__What is expected__. Locate "[Facebook] (477, 2458)" in the data below, then output the line it is on and all following lines through the last, word for word. Skip any pictures.
*** Opening Exercise input ***
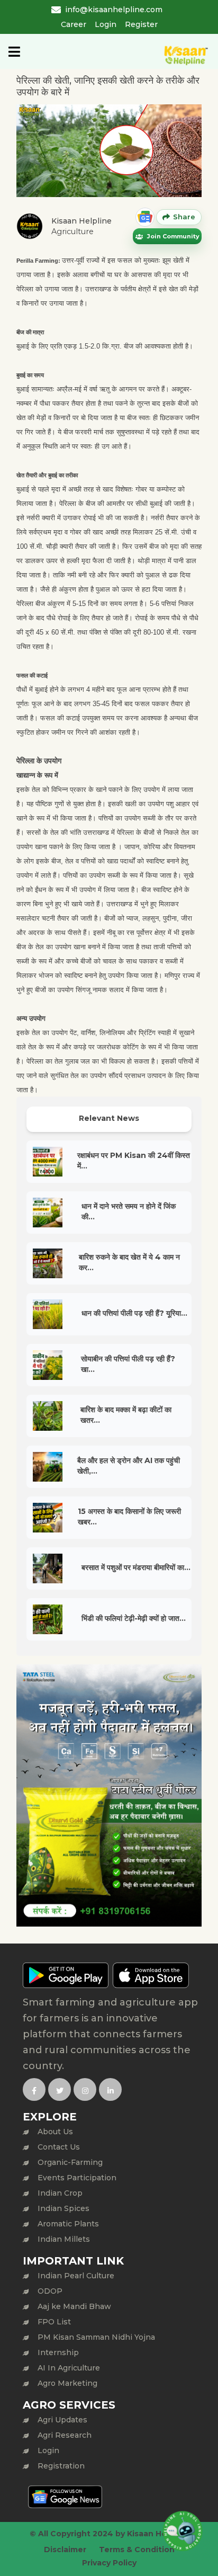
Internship (58, 2352)
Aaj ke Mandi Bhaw (74, 2306)
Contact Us (59, 2147)
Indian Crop (60, 2193)
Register (141, 24)
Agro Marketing (67, 2383)
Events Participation (77, 2177)
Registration (61, 2466)
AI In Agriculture (69, 2368)
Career (73, 24)
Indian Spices (63, 2208)
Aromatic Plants (68, 2224)
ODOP (50, 2291)
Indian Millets (64, 2239)
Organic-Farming (70, 2162)
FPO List (54, 2322)
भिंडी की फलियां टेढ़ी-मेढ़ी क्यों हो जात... (133, 1618)
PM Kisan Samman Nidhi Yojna (96, 2337)
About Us (55, 2131)
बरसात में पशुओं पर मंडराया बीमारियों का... (135, 1567)
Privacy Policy (109, 2563)
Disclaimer (65, 2549)
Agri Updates (62, 2420)
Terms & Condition (137, 2549)
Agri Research (65, 2435)
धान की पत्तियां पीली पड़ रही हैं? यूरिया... (134, 1313)
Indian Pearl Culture (76, 2275)
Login (105, 24)
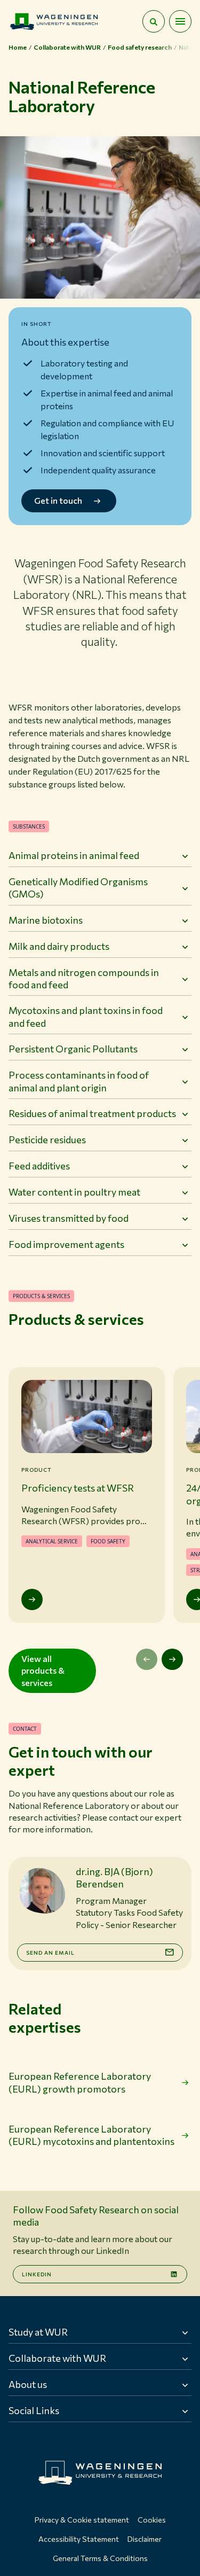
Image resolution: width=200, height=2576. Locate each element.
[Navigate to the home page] (54, 21)
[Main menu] (180, 21)
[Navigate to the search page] (153, 21)
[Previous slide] (146, 1659)
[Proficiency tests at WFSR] (32, 1599)
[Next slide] (172, 1659)
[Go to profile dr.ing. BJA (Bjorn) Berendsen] (42, 1890)
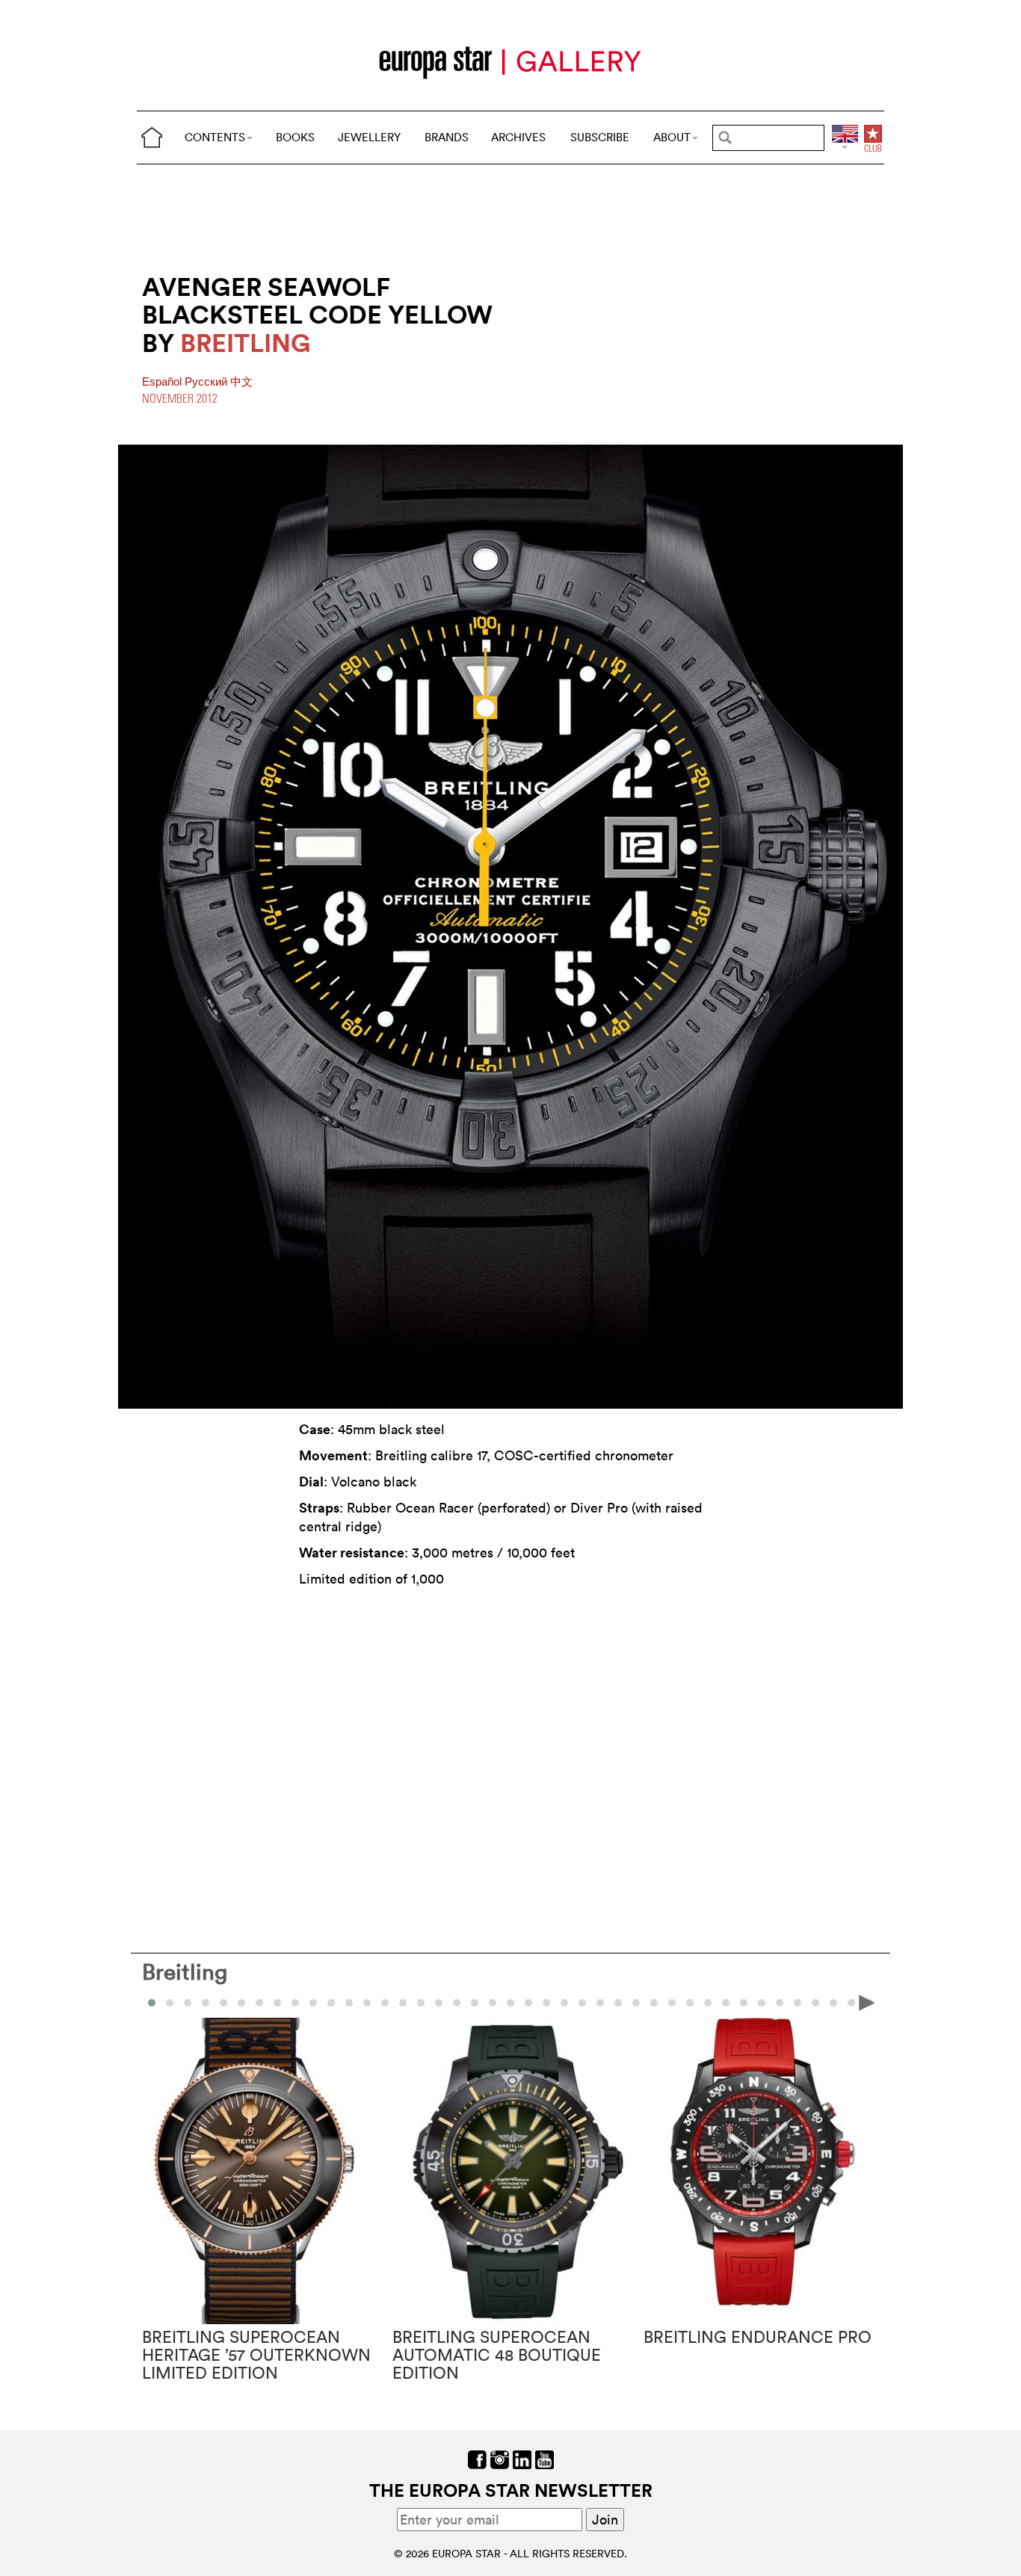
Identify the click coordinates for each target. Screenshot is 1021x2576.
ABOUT (672, 137)
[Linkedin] (522, 2458)
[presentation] (154, 2002)
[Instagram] (499, 2458)
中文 (241, 382)
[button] (170, 2003)
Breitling (184, 1972)
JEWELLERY (369, 137)
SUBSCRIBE (599, 137)
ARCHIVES (518, 137)
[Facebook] (477, 2458)
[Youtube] (544, 2458)
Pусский (207, 382)
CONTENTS (215, 137)
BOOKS (295, 137)
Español (163, 382)
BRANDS (447, 137)
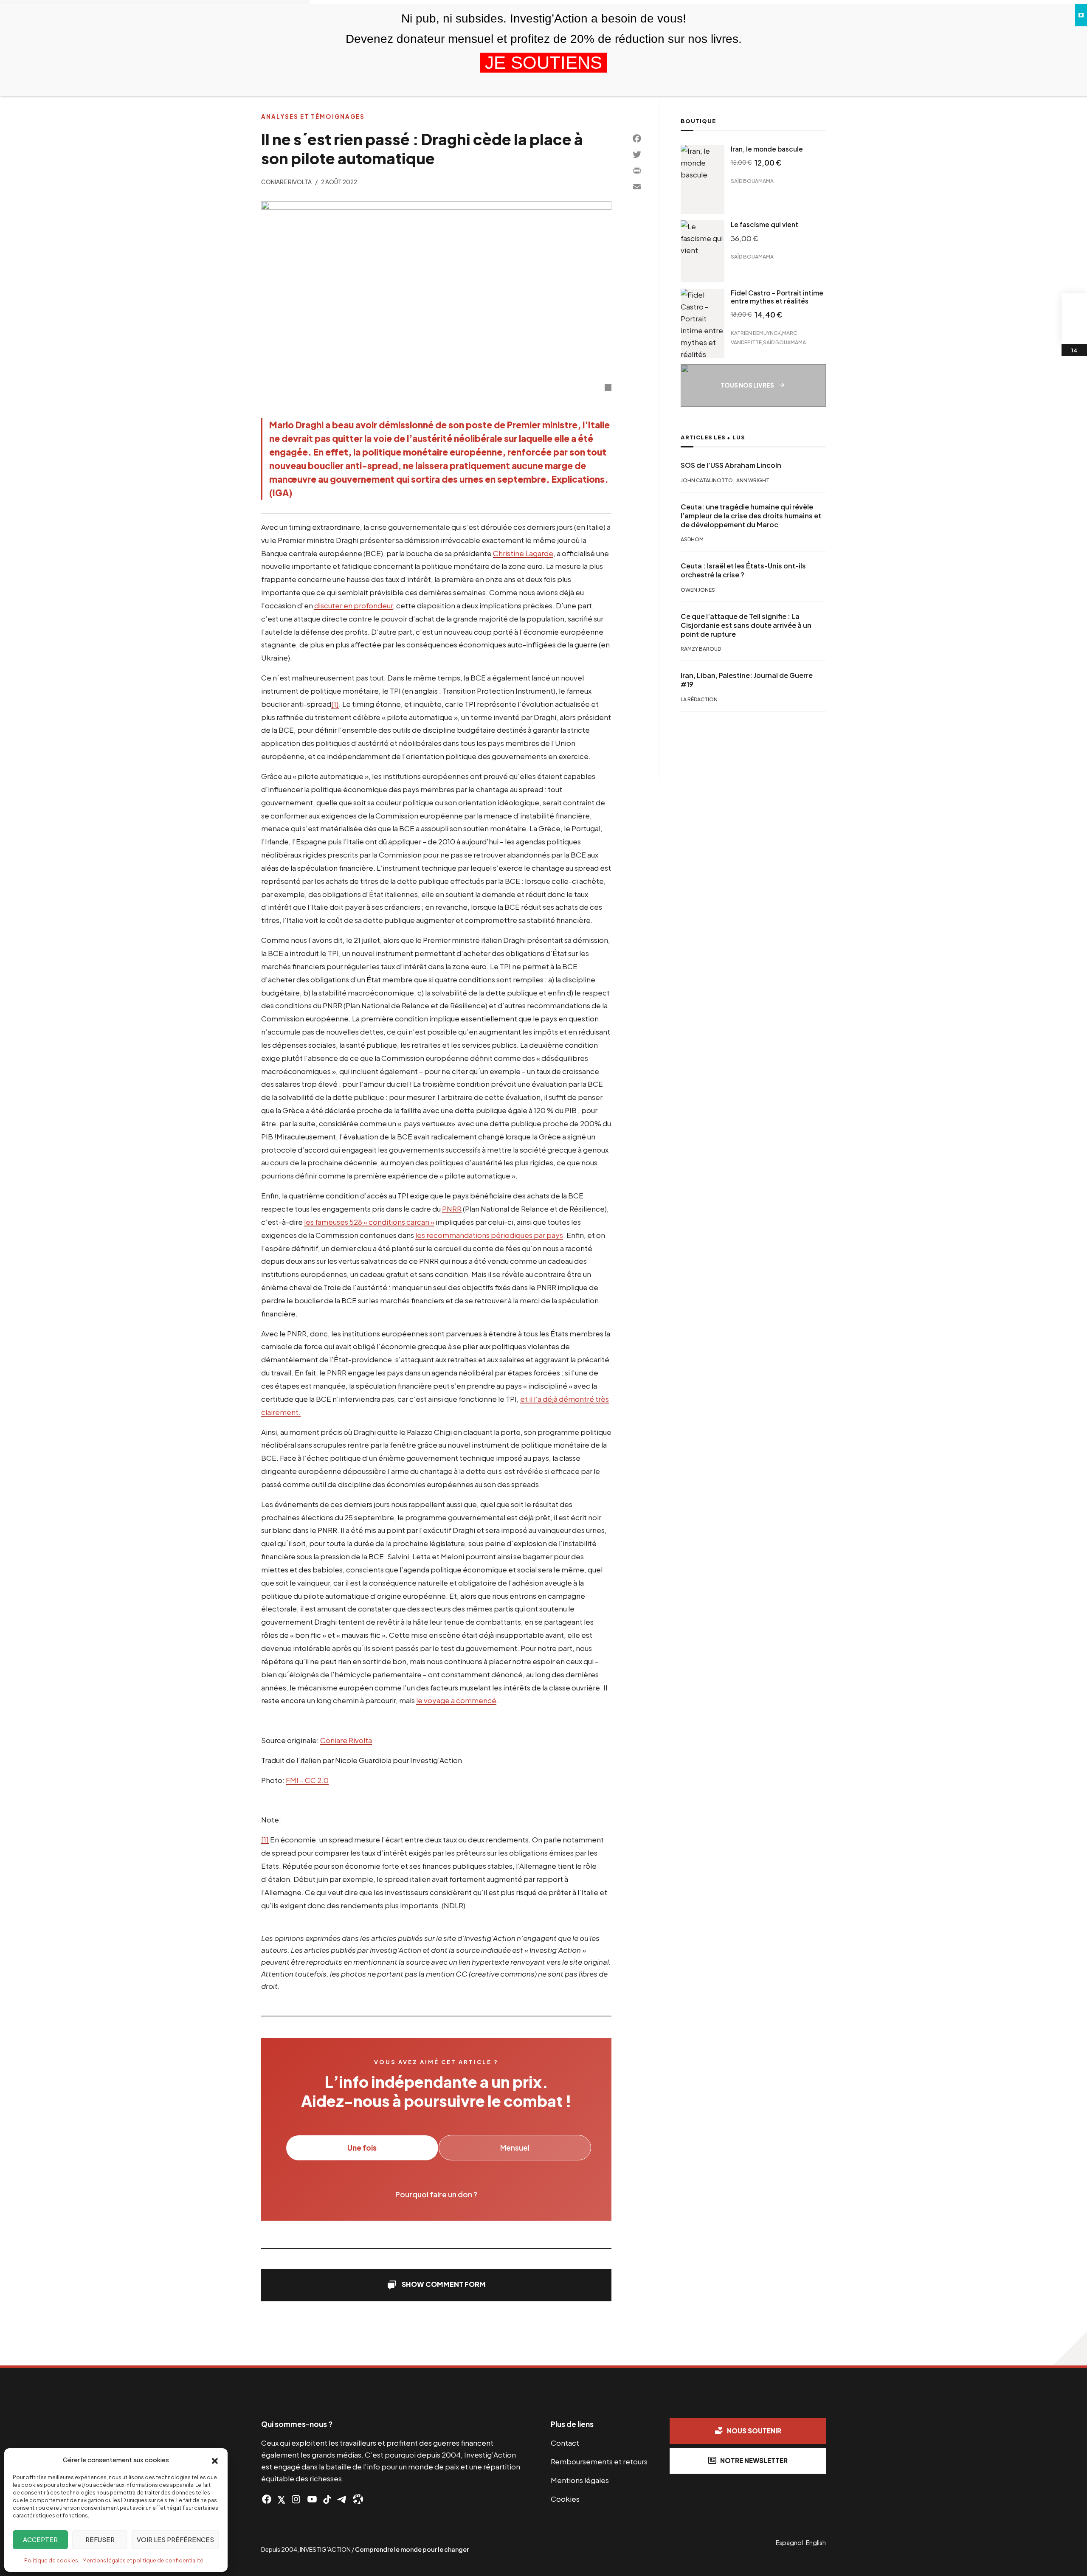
*** Closing Exercise input ***
__Answer box__.
[Facebook] (477, 2458)
[Youtube] (544, 2458)
Pусский (207, 382)
CONTENTS (215, 137)
BOOKS (295, 137)
Español (163, 382)
BRANDS (447, 137)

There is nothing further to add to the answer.